Если этот диагноз верен, он показывает, что, когда Фитч говорит о животных-реципиентах как о вовлеченных в прагматическую интерпретацию и "выполняющих свою половину грицевского уравнения", он должен иметь в виду нечто гораздо более слабое, чем требуется по классическому грицевскому взгляду. Ведь контекстуальная интерпретация не обязательно должна предполагать атрибуцию коммуникативных намерений, и поэтому она не является частью какого-либо грицевского уравнения.
Грицевское прочтение асимметрии у Фитча, вероятно, основано на смешении двух разных видов прагматических явлений, которые были описаны Карнапом (1942) и Грицем (1957) независимо друг от друга. Карнап ввел термин "прагматика" для изучения тех аспектов значения, которые зависят от контекстуальных (или "ситуативных") факторов. В таком понимании прагматические явления включают в себя различные способы, с помощью которых одно и то же предложение (тип) может быть интерпретировано по-разному в различных контекстах. (Так, например, "Идет дождь" может использоваться для передачи разных предложений в разных случаях). Прагматика в карнапском смысле может также охватывать способы, с помощью которых сигнал тревоги животного (понимаемый как тип) может иметь различное значение в разных обстоятельствах. Например, Паломбит и др. (1997) обнаружили, что самцы бабуинов с большей вероятностью отреагируют на призывы самок, с которыми они спаривались, чем на призывы других самок, особенно если эти самки имеют зависимое потомство и находятся в присутствии потенциально детоубийственного самца. То, что Уилер и Фишер рассматривают такие дифференцированные реакции как прагматические явления, соответствует карнаповскому представлению.
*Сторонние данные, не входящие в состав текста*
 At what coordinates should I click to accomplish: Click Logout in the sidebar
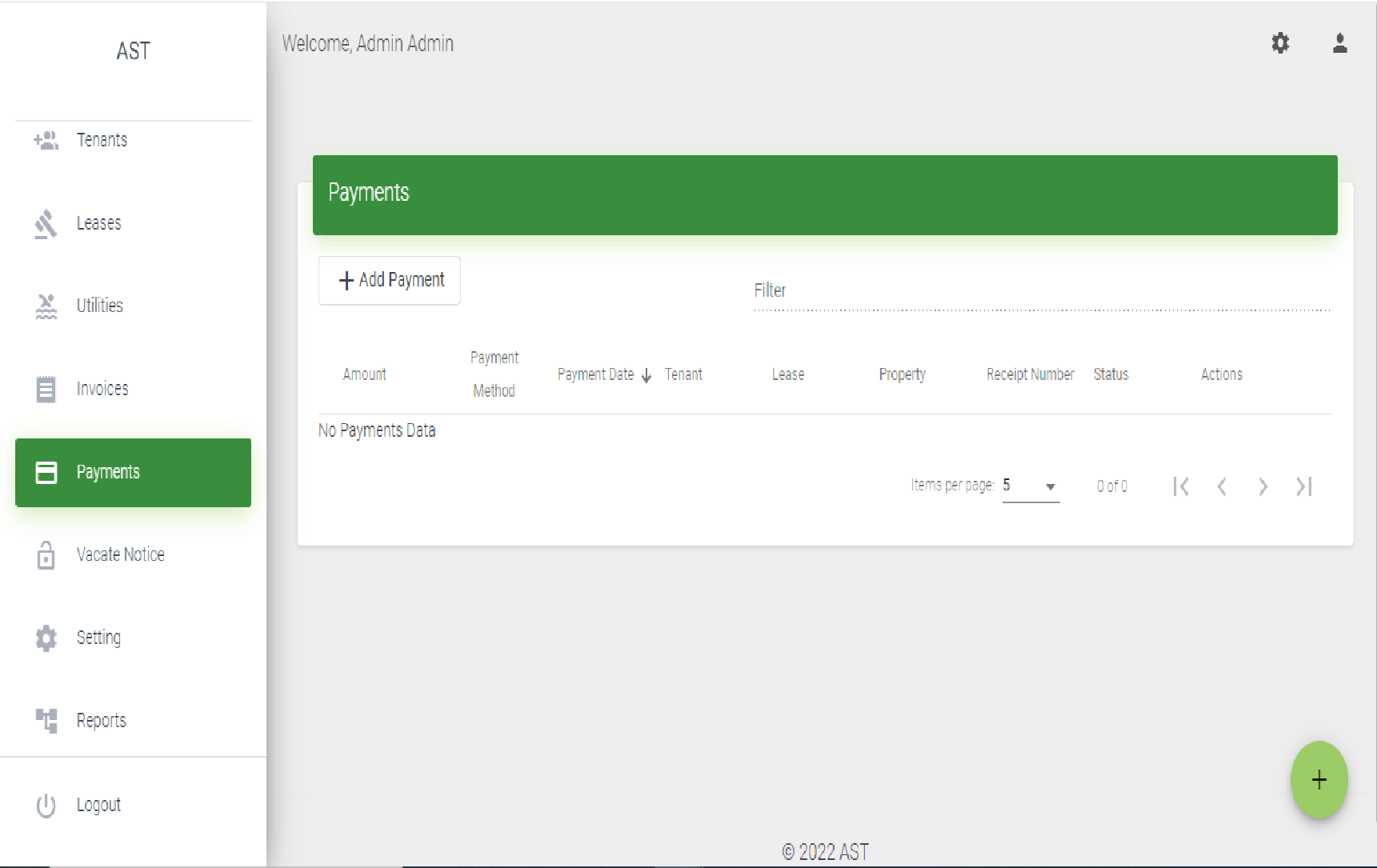coord(98,805)
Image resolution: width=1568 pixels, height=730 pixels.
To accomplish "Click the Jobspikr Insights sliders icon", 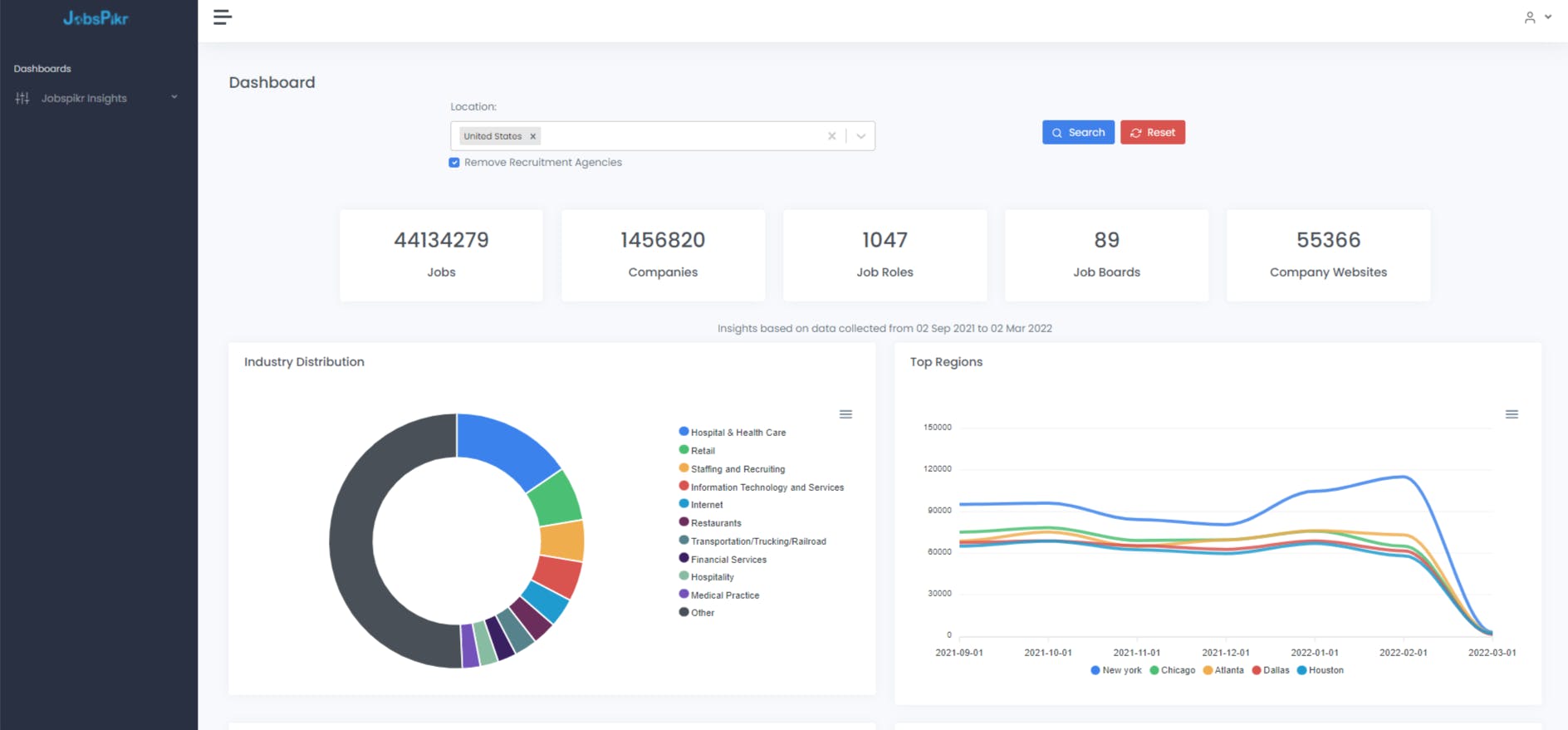I will click(x=22, y=98).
Хотя работа Грайса по прагматике охватывала способы, которыми интерпретация слов и предложений может меняться в зависимости от их употребления (и, следовательно, контекста), его в первую очередь интересовало более глубокое явление, чем чувствительность интерпретации к контексту, а именно зависимость языкового значения от особого рода (коммуникативных, направленных на аудиторию) намерений. Он предложил анализ, призванный отразить структуру этих намерений, которые должны быть поняты слушателями, чтобы они могли постичь смысл, заложенный говорящим. В дополнение к анализу природы смыслов говорящего Грайс (1975) ввел набор эвристик - "разговорных максим", - к которым слушатели могут апеллировать, пытаясь понять коммуникативные намерения говорящего (см. Fitch 2010: 135, цитируется выше).